• March 13, 2019
  • /
  • Leadership
  • /
  • by

How to Start a Difficult Conversation

I find many of my clients are unsure of how to start a potentially awkward or difficult conversation. For a particularly important or sensitive conversation, I typically recommend investing about 10x the time the conversation will take in your preparation.  After going through that prep, isolating what is most important to get across and what open-ended questions will help generate the dialog you want to have, you are ready to schedule or initiate the conversation.

One best practice to start the conversation effectively  is to allow yourself a 30-second preamble.

A preamble consists of making the implicit explicit by saying out-loud what may seem “unnecessary” to share. In most cases, this is an important part of your message. 

A preamble may include statements such as:

  • I have put a lot of thought into this. I am hoping for your sign-off to move forward.
  •  I am not sure how eloquent I will be, so please bear with me. I want to make sure I can be clear, even if it takes me a little longer than I want it to. If you can feedback to me what you are hearing that will help me know if I have gotten my point across.  
  •  Your success on this team is important to me. I have identified a potential area of development for you and I want to talk to you about it.  If we both agree this is an important area of improvement I would like to work with you on a strategies you want to try and be available for ongoing support.
  •  I know I’m new to the team and I don’t understand how things have been done in the past nearly as well as someone like you who has been here longer.
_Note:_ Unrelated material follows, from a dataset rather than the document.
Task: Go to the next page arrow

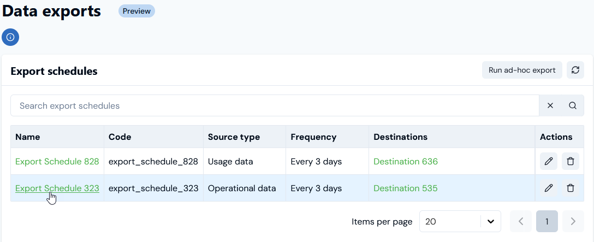Action: click(573, 221)
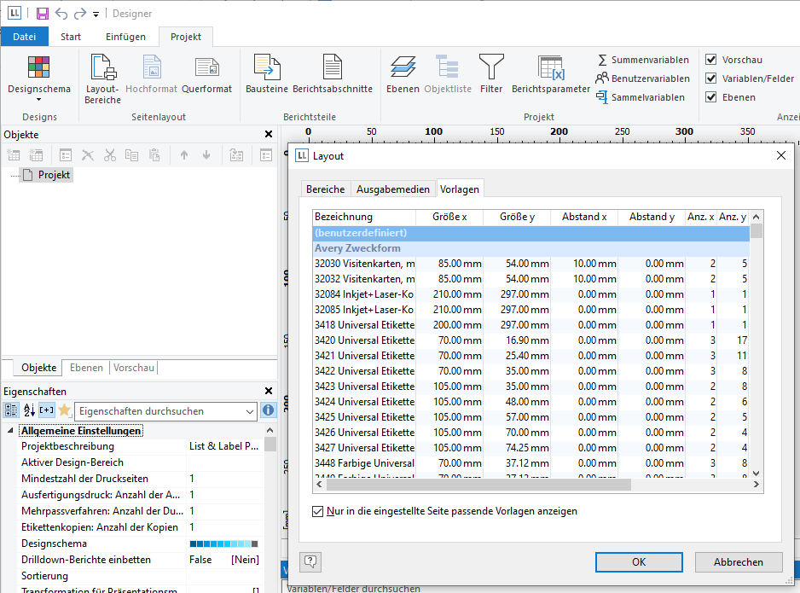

I’m trying to find the right balance of accelerating forward momentum and respecting status quo.  Can I count on your support in helping me do that during this conversation?
  • I have a new idea that I am excited about and I want to share it with you to hear what blind-spots I may have.

Taking less than a minute to share this context can serve as a pressure release valve for your mental and emotional systems, freeing up attention and energy to be more present and effective through the rest of the conversation. It also creates alignment and shared understanding.

To create an effective AND short preamble you may want to use one or more of these questions:

  • What is most important to this person?  How does that fit into this conversation?
  • What is important to me?
  • What do I hope this audience will understand as a result of this conversation?
  • How am I feeling about this?
  • What do I want out of this conversation?